**Brief:**
Instruction for the entries that follow: retype exactly the lines from the line with "[الوظائف] (5, 2411)" to the line with "دليل الموقع (89, 2564)", both included, and omit all others.
####
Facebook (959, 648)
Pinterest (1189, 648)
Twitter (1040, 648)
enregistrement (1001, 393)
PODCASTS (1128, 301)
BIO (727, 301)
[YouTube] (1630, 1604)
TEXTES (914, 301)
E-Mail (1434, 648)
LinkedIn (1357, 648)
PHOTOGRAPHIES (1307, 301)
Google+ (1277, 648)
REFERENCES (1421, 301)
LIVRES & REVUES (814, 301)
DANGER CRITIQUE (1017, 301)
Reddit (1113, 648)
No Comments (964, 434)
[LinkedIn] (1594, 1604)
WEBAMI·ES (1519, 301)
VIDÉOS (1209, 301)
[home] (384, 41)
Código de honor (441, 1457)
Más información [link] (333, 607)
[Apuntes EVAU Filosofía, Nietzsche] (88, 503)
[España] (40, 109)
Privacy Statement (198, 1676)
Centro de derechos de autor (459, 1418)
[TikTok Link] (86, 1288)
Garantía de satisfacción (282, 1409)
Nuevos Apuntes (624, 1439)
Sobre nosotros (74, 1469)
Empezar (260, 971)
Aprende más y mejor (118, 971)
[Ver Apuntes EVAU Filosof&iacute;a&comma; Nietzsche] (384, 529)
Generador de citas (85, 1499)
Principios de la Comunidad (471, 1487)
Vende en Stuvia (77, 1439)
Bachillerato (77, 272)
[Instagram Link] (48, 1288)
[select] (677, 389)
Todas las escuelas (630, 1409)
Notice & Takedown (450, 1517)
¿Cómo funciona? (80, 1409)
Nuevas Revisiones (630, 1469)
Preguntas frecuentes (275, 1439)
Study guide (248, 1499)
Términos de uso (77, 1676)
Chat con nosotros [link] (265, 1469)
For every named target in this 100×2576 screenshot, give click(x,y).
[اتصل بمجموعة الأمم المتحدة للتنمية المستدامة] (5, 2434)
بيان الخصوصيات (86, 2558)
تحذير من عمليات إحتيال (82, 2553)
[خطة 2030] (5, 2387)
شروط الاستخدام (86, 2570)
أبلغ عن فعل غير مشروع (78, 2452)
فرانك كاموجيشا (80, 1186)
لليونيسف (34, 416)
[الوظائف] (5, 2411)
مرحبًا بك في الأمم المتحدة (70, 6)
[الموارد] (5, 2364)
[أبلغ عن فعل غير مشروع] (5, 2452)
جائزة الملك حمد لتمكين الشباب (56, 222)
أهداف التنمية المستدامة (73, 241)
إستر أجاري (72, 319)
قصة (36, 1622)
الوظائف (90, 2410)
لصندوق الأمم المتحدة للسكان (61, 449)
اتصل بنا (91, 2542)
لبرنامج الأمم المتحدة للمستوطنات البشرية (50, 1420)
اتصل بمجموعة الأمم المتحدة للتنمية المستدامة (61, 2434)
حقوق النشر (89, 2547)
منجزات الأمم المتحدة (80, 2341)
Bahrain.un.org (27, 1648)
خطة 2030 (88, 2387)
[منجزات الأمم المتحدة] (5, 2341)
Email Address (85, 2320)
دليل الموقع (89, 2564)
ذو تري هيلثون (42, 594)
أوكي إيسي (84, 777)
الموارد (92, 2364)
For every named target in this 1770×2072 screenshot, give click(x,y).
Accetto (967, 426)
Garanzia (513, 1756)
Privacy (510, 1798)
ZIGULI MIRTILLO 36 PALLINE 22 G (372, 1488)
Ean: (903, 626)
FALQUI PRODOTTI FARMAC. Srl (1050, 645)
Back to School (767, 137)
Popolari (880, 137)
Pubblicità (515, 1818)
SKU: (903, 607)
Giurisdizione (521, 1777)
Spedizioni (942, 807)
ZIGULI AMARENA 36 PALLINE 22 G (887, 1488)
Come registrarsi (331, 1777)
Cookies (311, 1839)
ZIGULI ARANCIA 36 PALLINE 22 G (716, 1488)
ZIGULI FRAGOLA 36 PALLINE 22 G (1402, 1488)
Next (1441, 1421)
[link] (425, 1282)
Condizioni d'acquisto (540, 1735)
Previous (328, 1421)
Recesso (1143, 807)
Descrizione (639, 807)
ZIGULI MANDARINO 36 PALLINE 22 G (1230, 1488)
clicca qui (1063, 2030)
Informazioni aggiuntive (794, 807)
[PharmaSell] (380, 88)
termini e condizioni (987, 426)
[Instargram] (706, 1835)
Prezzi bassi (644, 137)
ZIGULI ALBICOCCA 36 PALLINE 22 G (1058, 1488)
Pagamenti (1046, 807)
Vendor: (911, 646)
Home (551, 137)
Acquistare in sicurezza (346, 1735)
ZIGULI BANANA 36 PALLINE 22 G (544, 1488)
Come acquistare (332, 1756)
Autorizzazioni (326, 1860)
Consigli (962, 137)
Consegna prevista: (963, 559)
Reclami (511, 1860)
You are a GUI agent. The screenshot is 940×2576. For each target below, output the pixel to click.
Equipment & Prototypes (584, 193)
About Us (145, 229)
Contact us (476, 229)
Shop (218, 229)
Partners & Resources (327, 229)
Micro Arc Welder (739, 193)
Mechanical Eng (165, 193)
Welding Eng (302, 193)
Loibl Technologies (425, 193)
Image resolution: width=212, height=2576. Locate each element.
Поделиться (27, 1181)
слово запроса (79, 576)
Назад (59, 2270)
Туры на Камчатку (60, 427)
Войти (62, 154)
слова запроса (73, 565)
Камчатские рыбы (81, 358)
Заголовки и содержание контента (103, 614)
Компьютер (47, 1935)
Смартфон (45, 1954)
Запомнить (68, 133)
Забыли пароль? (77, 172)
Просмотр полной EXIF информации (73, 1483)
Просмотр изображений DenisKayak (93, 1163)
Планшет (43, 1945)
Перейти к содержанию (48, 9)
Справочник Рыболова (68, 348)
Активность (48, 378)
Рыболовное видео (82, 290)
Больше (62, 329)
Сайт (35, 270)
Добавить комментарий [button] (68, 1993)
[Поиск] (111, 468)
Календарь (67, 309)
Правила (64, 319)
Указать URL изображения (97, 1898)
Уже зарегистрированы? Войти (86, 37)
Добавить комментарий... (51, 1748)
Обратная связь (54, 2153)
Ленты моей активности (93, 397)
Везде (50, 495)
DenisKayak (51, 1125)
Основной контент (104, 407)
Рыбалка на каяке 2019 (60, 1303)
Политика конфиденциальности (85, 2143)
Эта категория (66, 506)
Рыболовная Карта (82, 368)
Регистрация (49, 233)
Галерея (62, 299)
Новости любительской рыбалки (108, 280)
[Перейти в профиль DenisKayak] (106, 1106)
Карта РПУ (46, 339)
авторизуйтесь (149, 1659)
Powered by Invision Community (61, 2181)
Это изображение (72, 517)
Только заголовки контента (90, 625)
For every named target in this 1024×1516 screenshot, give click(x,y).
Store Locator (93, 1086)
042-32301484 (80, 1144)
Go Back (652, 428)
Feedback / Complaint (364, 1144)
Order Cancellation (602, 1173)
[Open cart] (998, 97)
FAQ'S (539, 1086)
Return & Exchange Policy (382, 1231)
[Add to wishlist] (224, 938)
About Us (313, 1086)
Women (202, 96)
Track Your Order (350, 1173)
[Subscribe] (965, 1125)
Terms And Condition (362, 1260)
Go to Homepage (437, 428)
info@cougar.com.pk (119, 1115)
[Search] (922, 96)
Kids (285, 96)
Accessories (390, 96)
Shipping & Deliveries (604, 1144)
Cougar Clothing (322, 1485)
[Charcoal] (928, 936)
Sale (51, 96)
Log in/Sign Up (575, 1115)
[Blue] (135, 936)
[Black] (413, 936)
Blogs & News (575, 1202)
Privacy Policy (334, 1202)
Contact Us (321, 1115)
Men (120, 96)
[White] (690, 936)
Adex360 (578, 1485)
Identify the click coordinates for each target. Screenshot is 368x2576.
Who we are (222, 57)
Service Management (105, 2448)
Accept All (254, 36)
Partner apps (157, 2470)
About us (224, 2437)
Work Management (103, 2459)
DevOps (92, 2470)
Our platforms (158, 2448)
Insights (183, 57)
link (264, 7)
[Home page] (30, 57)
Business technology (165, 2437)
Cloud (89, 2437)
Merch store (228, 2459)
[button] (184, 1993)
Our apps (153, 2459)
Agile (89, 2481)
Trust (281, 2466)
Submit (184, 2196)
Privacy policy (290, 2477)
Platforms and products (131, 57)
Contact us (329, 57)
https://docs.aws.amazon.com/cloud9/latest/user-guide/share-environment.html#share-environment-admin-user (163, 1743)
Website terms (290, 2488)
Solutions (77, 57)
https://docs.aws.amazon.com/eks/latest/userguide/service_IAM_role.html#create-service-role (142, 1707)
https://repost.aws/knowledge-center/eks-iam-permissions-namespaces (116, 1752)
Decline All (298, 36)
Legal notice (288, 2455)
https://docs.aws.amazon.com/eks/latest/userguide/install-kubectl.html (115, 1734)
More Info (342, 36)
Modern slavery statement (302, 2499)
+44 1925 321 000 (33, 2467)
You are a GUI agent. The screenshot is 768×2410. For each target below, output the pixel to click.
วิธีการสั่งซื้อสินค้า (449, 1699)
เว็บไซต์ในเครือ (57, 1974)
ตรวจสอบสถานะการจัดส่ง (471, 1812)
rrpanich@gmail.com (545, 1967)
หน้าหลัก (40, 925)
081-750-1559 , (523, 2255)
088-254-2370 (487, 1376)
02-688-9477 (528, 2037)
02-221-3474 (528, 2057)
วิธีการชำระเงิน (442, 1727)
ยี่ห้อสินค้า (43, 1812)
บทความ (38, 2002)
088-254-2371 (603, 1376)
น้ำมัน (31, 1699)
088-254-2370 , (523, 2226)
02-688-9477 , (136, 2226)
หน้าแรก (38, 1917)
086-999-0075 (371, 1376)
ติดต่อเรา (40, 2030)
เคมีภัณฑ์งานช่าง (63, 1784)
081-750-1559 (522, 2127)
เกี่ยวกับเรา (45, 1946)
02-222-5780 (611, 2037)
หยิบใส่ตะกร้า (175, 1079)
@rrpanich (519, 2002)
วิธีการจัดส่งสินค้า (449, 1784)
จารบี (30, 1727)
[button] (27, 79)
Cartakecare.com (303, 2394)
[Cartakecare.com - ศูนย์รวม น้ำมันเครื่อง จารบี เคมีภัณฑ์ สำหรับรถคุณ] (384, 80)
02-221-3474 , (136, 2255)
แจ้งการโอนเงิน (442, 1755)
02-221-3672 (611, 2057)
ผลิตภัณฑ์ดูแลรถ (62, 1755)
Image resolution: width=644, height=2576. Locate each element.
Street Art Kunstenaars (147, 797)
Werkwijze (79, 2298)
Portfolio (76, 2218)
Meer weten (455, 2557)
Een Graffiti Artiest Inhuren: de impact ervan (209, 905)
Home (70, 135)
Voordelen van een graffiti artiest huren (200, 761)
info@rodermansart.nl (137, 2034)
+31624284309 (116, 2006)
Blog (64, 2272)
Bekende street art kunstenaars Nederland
####
**Exercise output:**
[الوظائف] (5, 2411)
مرحبًا بك في الأمم المتحدة (70, 6)
[الموارد] (5, 2364)
[أبلغ عن فعل غير مشروع] (5, 2452)
جائزة الملك حمد لتمكين الشباب (56, 222)
أهداف التنمية المستدامة (73, 241)
إستر أجاري (72, 319)
قصة (36, 1622)
الوظائف (90, 2410)
لصندوق الأمم المتحدة للسكان (61, 449)
اتصل بنا (91, 2542)
لبرنامج الأمم المتحدة للمستوطنات البشرية (50, 1420)
اتصل بمجموعة الأمم المتحدة للتنمية المستدامة (61, 2434)
حقوق النشر (89, 2547)
منجزات الأمم المتحدة (80, 2341)
Bahrain.un.org (27, 1648)
خطة 2030 (88, 2387)
[منجزات الأمم المتحدة] (5, 2341)
Email Address (85, 2320)
دليل الموقع (89, 2564)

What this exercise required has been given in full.